September, 1957 No.3(12)
Managing Editor P. V. Vygantas
THE LITHUANIAN SECTION OF THE VOICE OF AMERICA
On February 16, 1951 — the anniversary of the Declaration of Lithuanian Independence — Longinas Kublickas, a captain in the Soviet fishing fleet, was listening to foreign news broadcasts at the home of a friend. For a while, nothing but the usual programs reached him, the BBC and Voice of America, in Russian, newscasts. Upon turning the dial, he was struck by a voice speaking in Lithuanian, and later by the playing of the Lithuanian National Anthem. The Lithuanian fisherman, who told of this event after his escape from behind the Iron Curtain, had heard the first Voice of America broadcast in Lithuanian. Since that day, six years ago, Lithuanian has been one of the 43 languages used by the Voice in its daily broadcasts.
Two half-hour programs are now prepared each day by the Lithuanian language section of the Voice of America for broadcast behind the iron curtain. One originates in Washington, D. C., the other in Munich, Germany. The European broadcast makes it possible to use medium length waves, thereby lessening atmospheric interference. Each program is rebroadcast three times daily, except during a serious world crisis, at which time rebroadcasting time is used for original programs.
A special Lithuanian language service, located on both continents, prepares the daily programs. The service is primarily interested in newscasts, with the American program covering American events, and the European — those taking place in Europe. It receives the usual copy of news and commentary prepared by the Voice for all its language services. This information is supplemented through the use of American, Lithuanian and Russian newspapers, and the wires of the major news services. Taped recordings of the radio at Vilnius, the Lithuanian capital, are made and utilized by the service. Both programs receive the same information. Both are informed of each others plans for the day, besides receiving each others broadcasts.
About a third of the time, not used for world news, is devoted to Lithuania and Lithuanians in exile. On the Sixteenth of February, on Christmas and on other occasions, Lithuanian diplomats and other prominent Lithuanians in the West speak over the Voice.
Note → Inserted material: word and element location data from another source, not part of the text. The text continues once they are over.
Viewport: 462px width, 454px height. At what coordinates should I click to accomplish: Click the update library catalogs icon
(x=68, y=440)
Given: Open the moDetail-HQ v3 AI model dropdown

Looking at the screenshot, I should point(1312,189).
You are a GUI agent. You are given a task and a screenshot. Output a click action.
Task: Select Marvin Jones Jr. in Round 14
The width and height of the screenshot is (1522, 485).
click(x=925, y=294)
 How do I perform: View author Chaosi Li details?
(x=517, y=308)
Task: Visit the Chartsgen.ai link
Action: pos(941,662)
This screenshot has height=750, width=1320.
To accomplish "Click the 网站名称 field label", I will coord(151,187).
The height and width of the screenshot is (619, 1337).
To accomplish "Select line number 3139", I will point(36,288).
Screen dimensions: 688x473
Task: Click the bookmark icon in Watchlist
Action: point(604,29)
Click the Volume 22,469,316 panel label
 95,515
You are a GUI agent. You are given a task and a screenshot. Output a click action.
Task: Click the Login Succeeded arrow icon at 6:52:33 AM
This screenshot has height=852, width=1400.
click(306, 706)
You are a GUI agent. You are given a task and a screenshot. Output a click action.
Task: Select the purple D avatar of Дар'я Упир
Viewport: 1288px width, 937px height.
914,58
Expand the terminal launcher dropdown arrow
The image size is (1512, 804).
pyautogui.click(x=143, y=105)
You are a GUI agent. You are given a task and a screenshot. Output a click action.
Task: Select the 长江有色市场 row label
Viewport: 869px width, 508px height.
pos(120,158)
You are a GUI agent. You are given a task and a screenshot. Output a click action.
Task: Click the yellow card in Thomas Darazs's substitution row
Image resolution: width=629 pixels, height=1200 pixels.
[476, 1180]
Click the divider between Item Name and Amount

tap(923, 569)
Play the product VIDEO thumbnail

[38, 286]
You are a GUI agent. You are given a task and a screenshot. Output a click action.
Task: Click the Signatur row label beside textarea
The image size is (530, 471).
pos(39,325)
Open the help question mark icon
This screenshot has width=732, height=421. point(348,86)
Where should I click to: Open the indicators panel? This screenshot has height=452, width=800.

On occasion, a live signatory cf the Act of February Sixteenth, a clergyman, a writer, or a worker, will be heard over the Voice of America. Whenever possible, the service sends its reporters to the more significant conventions or meetings, and later broadcasts recorded excerpts or interviews. Often it will present a survey of the Lithuanian press. Experts in the field sometimes will write historical papers, reviews of new publications, or prepare commentaries on the latest events in occupied Lithuania.
A religious program is prepared each weekend in Washington. For three programs a Roman Catholic priest will be the speaker, on the fourth, a minister of either the Lutheran or the Reformed churches. On important religious occasions, representatives of all three churches will participate.
As is usual with the language services, the general direction of the broadcasts is in the hands of the director of the American Information Agency. Each language service maintains daily contact with the agency. The details of each days programing are controlled by the director of the service, who for the Lithuanian section is Dr. K. R. Jurgela.
The programs are heard not only throughout occupied Lithuania, but in many parts of the Soviet Union itself. And, they are avidly received. On the occasion of the first anniversary of the broadcasts, a miniature ship, made of amber, was received and presented to then president Truman. Many of those escaping from occupied Lithuania, among them the fisherman mentioned above, have been regular listeners of the programs. Several refugees, after listening to the details of a successful escape, quickly followed suit.
The programs do not go without comment from officials of the Lithuanian Communist Party. There are the usual derogatory comments in the party press. Several short prose works have appeared on the subject. One prominent party official has even felt the need to write a poem on the Voice of America.